__The data__:

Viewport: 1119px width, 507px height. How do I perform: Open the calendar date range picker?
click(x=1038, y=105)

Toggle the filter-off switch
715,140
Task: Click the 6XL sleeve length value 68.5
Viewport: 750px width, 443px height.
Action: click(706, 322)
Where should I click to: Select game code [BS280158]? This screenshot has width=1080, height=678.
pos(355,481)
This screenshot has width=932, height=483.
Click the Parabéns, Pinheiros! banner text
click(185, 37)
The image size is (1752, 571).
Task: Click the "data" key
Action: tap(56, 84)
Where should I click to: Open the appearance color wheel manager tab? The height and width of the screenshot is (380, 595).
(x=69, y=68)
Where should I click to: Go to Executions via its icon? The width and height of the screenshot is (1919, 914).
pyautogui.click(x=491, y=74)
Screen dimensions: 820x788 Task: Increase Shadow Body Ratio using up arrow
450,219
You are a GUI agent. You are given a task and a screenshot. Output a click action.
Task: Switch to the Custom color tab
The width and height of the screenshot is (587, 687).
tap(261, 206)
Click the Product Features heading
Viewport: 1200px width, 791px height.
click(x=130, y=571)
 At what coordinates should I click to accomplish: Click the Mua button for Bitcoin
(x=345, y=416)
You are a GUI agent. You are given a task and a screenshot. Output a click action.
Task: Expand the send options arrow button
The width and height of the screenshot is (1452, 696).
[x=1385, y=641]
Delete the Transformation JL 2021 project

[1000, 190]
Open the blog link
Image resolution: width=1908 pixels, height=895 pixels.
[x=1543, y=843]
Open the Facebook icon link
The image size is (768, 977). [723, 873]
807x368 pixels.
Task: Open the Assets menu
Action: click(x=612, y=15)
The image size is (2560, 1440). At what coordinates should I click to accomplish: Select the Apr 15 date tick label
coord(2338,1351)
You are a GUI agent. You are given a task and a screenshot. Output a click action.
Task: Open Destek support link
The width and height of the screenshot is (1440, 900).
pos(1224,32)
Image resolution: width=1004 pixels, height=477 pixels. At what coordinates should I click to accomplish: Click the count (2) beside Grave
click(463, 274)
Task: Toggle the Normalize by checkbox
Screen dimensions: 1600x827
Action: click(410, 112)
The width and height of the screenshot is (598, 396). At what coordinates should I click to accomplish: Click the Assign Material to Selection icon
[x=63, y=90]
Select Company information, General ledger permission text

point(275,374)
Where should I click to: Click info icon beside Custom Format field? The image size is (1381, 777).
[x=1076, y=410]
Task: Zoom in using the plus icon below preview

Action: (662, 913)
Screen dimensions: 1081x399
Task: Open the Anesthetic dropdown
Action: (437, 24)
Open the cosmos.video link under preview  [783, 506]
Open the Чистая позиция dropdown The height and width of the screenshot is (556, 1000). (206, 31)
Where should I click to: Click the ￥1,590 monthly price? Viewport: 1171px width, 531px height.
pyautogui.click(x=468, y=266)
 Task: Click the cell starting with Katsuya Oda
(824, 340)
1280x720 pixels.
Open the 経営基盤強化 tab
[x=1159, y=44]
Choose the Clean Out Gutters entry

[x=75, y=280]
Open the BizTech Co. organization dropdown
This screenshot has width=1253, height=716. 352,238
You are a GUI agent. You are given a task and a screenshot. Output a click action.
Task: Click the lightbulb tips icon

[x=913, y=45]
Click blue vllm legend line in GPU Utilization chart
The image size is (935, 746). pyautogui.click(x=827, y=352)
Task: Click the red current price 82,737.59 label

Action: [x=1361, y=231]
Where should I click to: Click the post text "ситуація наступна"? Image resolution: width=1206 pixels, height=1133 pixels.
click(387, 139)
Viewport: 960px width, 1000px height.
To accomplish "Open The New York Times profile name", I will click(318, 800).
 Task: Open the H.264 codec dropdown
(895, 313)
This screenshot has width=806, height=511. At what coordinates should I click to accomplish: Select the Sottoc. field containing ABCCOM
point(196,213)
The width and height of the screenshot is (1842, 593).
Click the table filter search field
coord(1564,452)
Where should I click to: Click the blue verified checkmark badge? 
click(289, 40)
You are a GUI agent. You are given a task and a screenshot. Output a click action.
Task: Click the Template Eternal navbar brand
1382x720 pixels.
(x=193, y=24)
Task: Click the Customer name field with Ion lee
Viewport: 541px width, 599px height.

__What needs to be done__:
I need every line of the data that has the word "name"; please list them.

__Result__:
To accomplish "Open The New York Times profile name", I will click(318, 800).
Task: Click the Customer name field with Ion lee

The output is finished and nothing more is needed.